[Exercise details] Copy each line below that includes "computer".

[Dataset records]
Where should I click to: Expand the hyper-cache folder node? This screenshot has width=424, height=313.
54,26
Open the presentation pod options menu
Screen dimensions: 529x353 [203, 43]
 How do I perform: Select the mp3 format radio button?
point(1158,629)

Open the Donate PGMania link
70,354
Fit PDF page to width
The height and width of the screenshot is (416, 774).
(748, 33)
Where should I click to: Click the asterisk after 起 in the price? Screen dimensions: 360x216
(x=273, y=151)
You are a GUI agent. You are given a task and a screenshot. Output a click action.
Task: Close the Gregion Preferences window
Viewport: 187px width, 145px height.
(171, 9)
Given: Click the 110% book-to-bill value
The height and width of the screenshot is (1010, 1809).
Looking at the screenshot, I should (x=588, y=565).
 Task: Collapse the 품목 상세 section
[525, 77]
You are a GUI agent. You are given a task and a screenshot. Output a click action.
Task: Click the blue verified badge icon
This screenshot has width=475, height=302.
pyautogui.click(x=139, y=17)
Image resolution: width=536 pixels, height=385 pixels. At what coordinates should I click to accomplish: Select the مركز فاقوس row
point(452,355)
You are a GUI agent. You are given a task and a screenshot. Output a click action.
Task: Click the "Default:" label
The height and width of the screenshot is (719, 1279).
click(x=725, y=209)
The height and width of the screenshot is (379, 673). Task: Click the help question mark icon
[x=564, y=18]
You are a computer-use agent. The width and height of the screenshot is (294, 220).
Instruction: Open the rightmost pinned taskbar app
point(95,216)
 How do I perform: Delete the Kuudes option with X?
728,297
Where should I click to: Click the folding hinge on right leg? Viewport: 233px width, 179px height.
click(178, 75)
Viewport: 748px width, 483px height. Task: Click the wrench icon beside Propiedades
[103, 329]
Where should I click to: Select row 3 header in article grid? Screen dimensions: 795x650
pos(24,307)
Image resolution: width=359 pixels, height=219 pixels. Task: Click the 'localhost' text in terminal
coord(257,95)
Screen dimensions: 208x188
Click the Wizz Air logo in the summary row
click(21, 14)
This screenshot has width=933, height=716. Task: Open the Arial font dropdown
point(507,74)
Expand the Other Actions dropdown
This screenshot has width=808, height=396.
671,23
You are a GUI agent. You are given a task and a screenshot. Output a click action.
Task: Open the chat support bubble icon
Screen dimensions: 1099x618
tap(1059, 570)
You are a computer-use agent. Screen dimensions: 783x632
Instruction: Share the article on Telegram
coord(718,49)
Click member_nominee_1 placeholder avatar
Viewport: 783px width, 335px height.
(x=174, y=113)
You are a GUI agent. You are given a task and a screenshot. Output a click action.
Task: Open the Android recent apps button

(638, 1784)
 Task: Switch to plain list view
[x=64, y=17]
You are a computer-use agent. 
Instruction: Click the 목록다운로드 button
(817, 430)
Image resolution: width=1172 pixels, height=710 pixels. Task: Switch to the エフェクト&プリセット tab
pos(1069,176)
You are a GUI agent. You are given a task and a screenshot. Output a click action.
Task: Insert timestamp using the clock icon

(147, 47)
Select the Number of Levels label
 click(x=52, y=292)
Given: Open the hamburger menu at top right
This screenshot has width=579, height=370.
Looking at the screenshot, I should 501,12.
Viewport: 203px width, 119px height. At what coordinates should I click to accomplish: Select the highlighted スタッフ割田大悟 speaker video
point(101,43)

[Exercise result]
You are a computer-use agent. The width and height of the screenshot is (294, 220).
You are a computer-use agent. Screen dimensions: 783x632
You are a computer-use agent. 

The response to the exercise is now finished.